Firstly, to the Syrian issue. Unrelated to WEF, at another venue on January 22, there were bitter exchanges. The Syria Peace Conference being held at Montreux, Switzerland, and termed Syria-Geneva II, is a crucial meeting which will go on for perhaps a week more. And Iran, Interestingly, was not invited to this meeting.

In this conference were speeches from all delegates, including Syria’s chief delegate Foreign Minister Walid Muallem and Opposition chief delegate and head of the Syrian National Coalition Ahmed Jarba,.

When US Secretary of State John Kerry said, “You cannot save Syria with Bashar al-Assad in power,” Mr Muallem responded “No-one in the world has the right to confer or withdraw the legitimacy of a president, a constitution or a law, except for the Syrians themselves.”

Mr Muallem actually ran far over the allotted 10-minute slot for each speaker, and ignored UN Secretary General Ban Ki-moon’s attempts to intervene.

“You live in New York. I live in Syria,” Mr Muallem told the UN Secretary General. “I have the right to give the Syrian version here. After three years of suffering, this is my right.”

Opposition delegate Mr Jarba, however, said the Syrian government must sign up to a deal to transfer powers from Mr Assad. This, he said, would be “the preamble to Bashar al-Assad’s resignation and his trial alongside all the criminals of his regime”.

Stressing on the growing deaths, he said “For the Syrians, time is now blood.”

The discussions are continuing there. Even throughout yesterday, the UN mediator Lakhdar Brahimi was trying to get the two sides to still negotiate. And these talks are likely to go on for another week or so.
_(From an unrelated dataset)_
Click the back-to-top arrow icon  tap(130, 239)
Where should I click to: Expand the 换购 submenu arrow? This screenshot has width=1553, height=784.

Secondly, coming to Iran, the speech of Iran’s President Hassan Rouhani at WEF on January 23 is being termed as Iran’s ‘charm offensive’ by some papers. He said Tehran was negotiating with the United States as part of a “constructive engagement” with the world and wanted Washington to back up its words with actions.

He stressed he was unbending in his support for Syrian President Bashar al-Assad. Ending “terrorism” backed by some of Syria’s neighbours was a precondition for any settlement of the country’s civil war, according to him.

While he is aiming to end sanctions that are crippling Iran’s economy, in return for temporary constraints on its uranium enrichment and nuclear development, it looks like the world leaders are unable to pressurise Iran to withdraw support to Bashar Al Assad’s government.

Thirdly, let me come to Bahrain. And what Bahrain said to the Indian Press there.

With the delegation from Bahrain to WEF 2014 was Kamal Ahmed , Bahrain’s Minister for Transportation who is the acting Chief Executive of the country’s Economic Development Board (EDB).

Showcasing Bahrain as an attractive business destination, Mr Ahmed said to the Indian Press Agency PTI this: “Soon after I return from Davos on Saturday, I would be travelling to India to attend an industry body meeting in Bangalore on Monday. Thereafter again I’ll be in India in February as part of a major delegation headed by His Majesty King Hamad bin Isa Al Khalifa.

“The visit is almost finalised and would be announced soon. The large high profile delegation comprising political and private sector leaders would visit Delhi and Mumbai. This would be a big delegation comprising of political leaders as well as trade and economic representatives,” he said.

EDB’s Acting Chief Executive also said that signing a double taxation avoidance agreement will be on the agenda during the forthcoming visit to India in February.

Bahrain’s presence, its active work on the economic front, and its announcements at the WEF show this country is a serious player in global economic affairs.